I am of the opinion that Lorenzen's piety and empathy are an act, given how intense his hatred is towards Bilson in the end. (I'll touch on that more below because I have to analyze the acting in this, especially Bela's.) However, that doesn't meant that Lorenzen may have once been that sort of man, before his traumatizing, inhumane experiences, and he's drawing on his old character to disguise himself. Bela's best acting is when he tries to put pathos in the character--yes, it's cheesy, but it's leagues better than a lot of his costars. It doesn't really make sense, though, why Lorenzen would find seemingly sincere friendship with Sarah Briggs, only to delight in her murder later.
Then there's Captain Briggs. Briggs ought to be the movie's protagonist. He's dashing, and has a beautiful love interest to protect. However, all his supposed virtue is a lie. He forbids Bilson from kidnapping men to work for him, but immediately turns the other way when Bilson disobeys him in this. He serves maggoty bread to his crew and gets irate when someone questions the quality of such. It's unclear how much wool Bilson, the much more obviously corrupt figure, has pulled over Briggs' eyes, but Briggs deliberately censors information about the murders not only to his crew but to his wife, putting their lives in further danger and squaring him firmly in villain territory for me. Maybe not a willing villain per se, but action is more important than intent. This leaves us rooting for Lorenzen and his quest for vengeance, wherein he kills people who were friendly towards him. This movie has no heroes.
I am impressed with how grungy this is for a '30s horror movie, but it's made by Hammer who would go on to make the particularly gross Frankenstein series. It's relieving, despite the general cheapness of the production, to see a horror movie interested in capturing horror--not just scares but the atmosphere around such. They succeed by capturing the sense of hopelessness that only a grungy 19th Century trading vessel could supply.

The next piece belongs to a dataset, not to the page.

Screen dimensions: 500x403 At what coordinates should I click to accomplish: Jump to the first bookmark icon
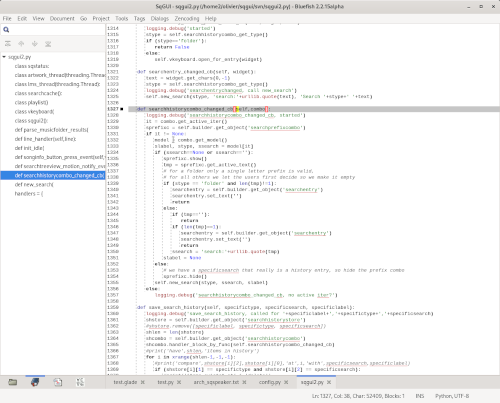(x=8, y=44)
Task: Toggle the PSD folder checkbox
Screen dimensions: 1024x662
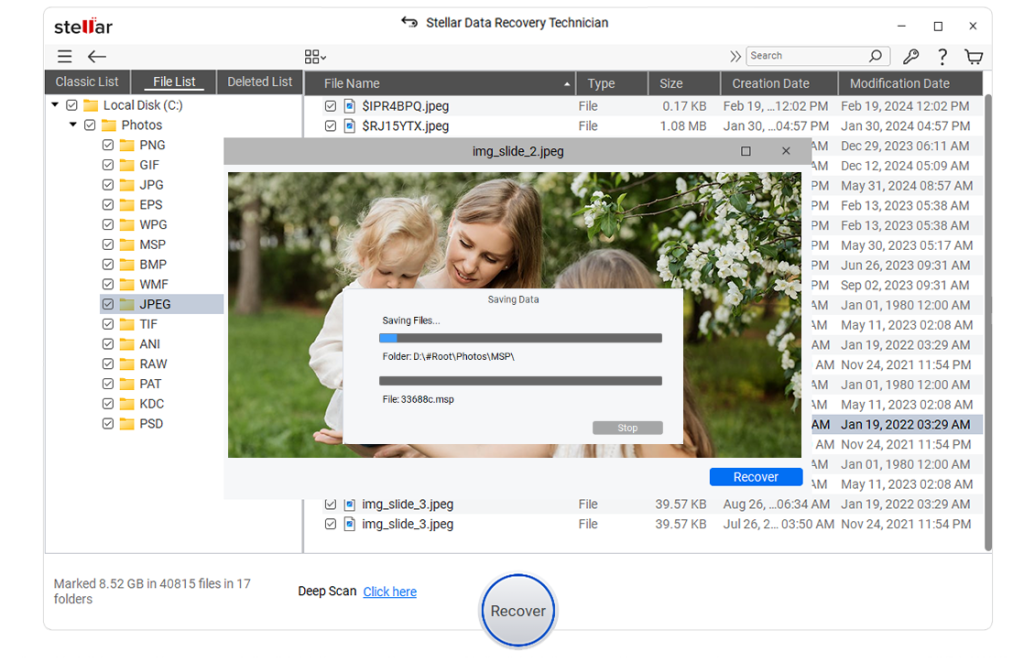Action: coord(108,424)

I mean, there's also the acting. This is one of the hammiest '30s movies I've seen in a while, coming close to having a full cast of Ptomaine Petes. It's great when a movie opens with a man angrily yelling, in the full presence of a variety of dockhands, "Looks like we're gonna have ta shanghai this scum!!" Said man (Bilson) later gets a moment where he's picking out an alias for himself, and he makes a big deal about calling himself "Captain Abercrombie." But in both quality and lack thereof, Lugosi outperforms them all. His pathos, as I said, is actually very good, but at the end, when he and Bilson are the only survivors and the cards are all on the table, he, uh...well, there's a reason I love ol' Bela. "I didn't forget you...I didn't forget this ship...I HATE IT! And IIII...hate youuu..."

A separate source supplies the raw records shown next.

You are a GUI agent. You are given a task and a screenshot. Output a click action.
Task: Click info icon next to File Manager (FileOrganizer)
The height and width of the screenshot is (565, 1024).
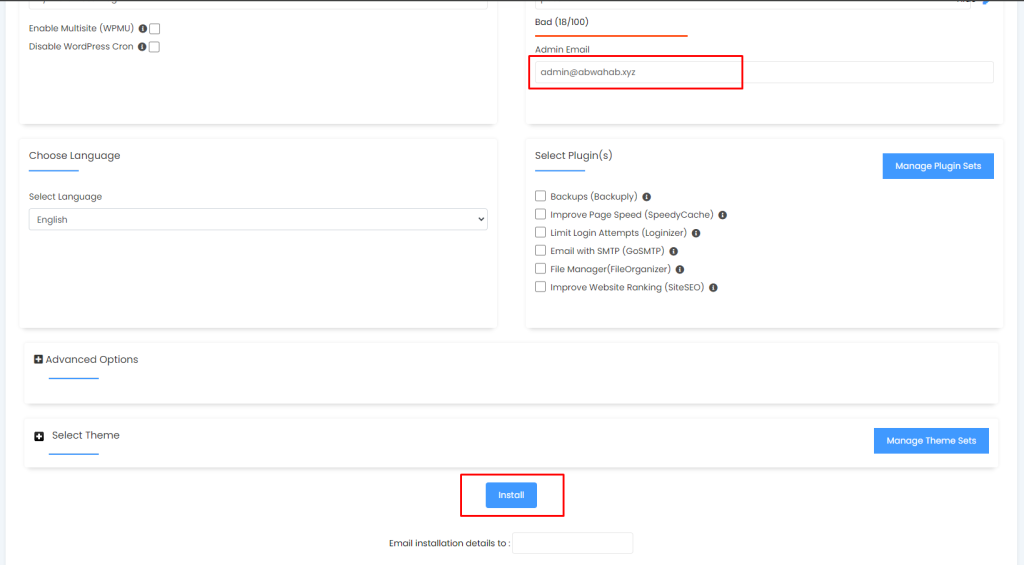(680, 269)
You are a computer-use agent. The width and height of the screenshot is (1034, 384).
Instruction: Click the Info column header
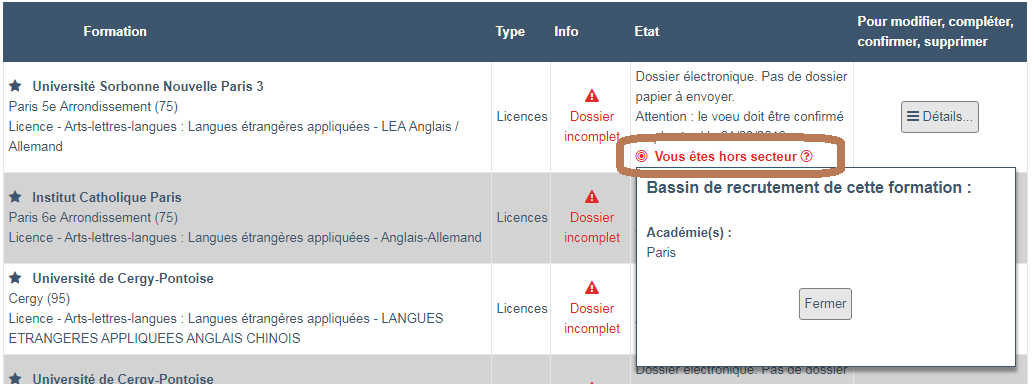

Don't get me wrong--it may sound like this movie is a lot better than it really is. It's still bargain basement, with the most pristine surviving prints looking rather like they were used for toilet paper. Ham does not equal good acting inherently, and there are enough failed premises and bad story notes to make us feel the production's cheapness. However, for purposes of trash-viewing, Phantom Ship is pretty damn great, especially with Lugosi in tow.